What to work on ::
Retype the entries below without any change.

Data excerpts ::
__________
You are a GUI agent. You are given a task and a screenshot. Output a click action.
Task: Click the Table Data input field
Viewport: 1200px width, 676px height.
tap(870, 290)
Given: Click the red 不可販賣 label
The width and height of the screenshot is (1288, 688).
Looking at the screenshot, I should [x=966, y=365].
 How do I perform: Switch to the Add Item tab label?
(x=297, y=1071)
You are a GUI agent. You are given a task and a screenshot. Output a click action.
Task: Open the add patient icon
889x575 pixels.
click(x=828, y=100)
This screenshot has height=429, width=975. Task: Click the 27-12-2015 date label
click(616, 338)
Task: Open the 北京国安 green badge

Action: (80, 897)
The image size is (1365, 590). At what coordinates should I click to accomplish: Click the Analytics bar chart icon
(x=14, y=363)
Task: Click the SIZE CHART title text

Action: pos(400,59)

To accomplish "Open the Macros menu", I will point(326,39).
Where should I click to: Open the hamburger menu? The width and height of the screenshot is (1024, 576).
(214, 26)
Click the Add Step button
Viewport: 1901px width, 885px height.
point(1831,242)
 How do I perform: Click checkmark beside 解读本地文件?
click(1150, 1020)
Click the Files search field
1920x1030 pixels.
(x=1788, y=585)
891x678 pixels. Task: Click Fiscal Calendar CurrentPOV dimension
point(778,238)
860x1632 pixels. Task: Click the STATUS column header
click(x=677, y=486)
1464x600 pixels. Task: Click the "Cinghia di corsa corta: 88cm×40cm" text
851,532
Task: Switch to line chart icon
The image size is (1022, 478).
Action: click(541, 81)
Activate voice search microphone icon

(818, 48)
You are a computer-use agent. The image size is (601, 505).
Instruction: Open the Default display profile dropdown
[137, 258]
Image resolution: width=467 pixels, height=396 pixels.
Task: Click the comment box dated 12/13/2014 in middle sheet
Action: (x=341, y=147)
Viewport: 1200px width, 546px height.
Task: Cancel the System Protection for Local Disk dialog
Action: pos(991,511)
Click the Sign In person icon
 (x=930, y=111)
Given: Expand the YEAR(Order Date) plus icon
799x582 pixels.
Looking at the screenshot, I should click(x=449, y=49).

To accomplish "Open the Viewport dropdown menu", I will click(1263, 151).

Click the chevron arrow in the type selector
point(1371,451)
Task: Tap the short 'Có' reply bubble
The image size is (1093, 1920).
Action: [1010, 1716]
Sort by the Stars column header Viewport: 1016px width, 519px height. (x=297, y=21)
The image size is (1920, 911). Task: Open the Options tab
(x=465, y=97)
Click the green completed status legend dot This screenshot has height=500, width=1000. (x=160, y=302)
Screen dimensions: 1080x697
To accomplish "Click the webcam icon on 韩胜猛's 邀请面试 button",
__________
Solution ::
You are a GUI agent. You are given a task and a screenshot. Output a click action.
Task: Click the Table Data input field
Viewport: 1200px width, 676px height.
tap(870, 290)
Given: Click the red 不可販賣 label
The width and height of the screenshot is (1288, 688).
Looking at the screenshot, I should [x=966, y=365].
 How do I perform: Switch to the Add Item tab label?
(x=297, y=1071)
You are a GUI agent. You are given a task and a screenshot. Output a click action.
Task: Open the add patient icon
889x575 pixels.
click(x=828, y=100)
This screenshot has height=429, width=975. Task: Click the 27-12-2015 date label
click(616, 338)
Task: Open the 北京国安 green badge

Action: (80, 897)
The image size is (1365, 590). At what coordinates should I click to accomplish: Click the Analytics bar chart icon
(x=14, y=363)
Task: Click the SIZE CHART title text

Action: pos(400,59)

To accomplish "Open the Macros menu", I will point(326,39).
Where should I click to: Open the hamburger menu? The width and height of the screenshot is (1024, 576).
(214, 26)
Click the Add Step button
Viewport: 1901px width, 885px height.
point(1831,242)
 How do I perform: Click checkmark beside 解读本地文件?
click(1150, 1020)
Click the Files search field
1920x1030 pixels.
(x=1788, y=585)
891x678 pixels. Task: Click Fiscal Calendar CurrentPOV dimension
point(778,238)
860x1632 pixels. Task: Click the STATUS column header
click(x=677, y=486)
1464x600 pixels. Task: Click the "Cinghia di corsa corta: 88cm×40cm" text
851,532
Task: Switch to line chart icon
The image size is (1022, 478).
Action: click(541, 81)
Activate voice search microphone icon

(818, 48)
You are a computer-use agent. The image size is (601, 505).
Instruction: Open the Default display profile dropdown
[137, 258]
Image resolution: width=467 pixels, height=396 pixels.
Task: Click the comment box dated 12/13/2014 in middle sheet
Action: (x=341, y=147)
Viewport: 1200px width, 546px height.
Task: Cancel the System Protection for Local Disk dialog
Action: pos(991,511)
Click the Sign In person icon
 (x=930, y=111)
Given: Expand the YEAR(Order Date) plus icon
799x582 pixels.
Looking at the screenshot, I should click(x=449, y=49).

To accomplish "Open the Viewport dropdown menu", I will click(1263, 151).

Click the chevron arrow in the type selector
point(1371,451)
Task: Tap the short 'Có' reply bubble
The image size is (1093, 1920).
Action: [1010, 1716]
Sort by the Stars column header Viewport: 1016px width, 519px height. (x=297, y=21)
The image size is (1920, 911). Task: Open the Options tab
(x=465, y=97)
Click the green completed status legend dot This screenshot has height=500, width=1000. (x=160, y=302)
Screen dimensions: 1080x697
To accomplish "Click the webcam icon on 韩胜猛's 邀请面试 button",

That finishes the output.